### Given request
Could you copy out every line of the material below, word for word and unchanged?

[START OF Records for processing]

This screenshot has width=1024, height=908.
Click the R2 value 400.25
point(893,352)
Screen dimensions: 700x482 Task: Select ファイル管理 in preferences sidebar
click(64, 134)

[END OF Records for processing]

### Exercise output
This screenshot has width=1024, height=908.
Click the R2 value 400.25
point(893,352)
Screen dimensions: 700x482 Task: Select ファイル管理 in preferences sidebar
click(64, 134)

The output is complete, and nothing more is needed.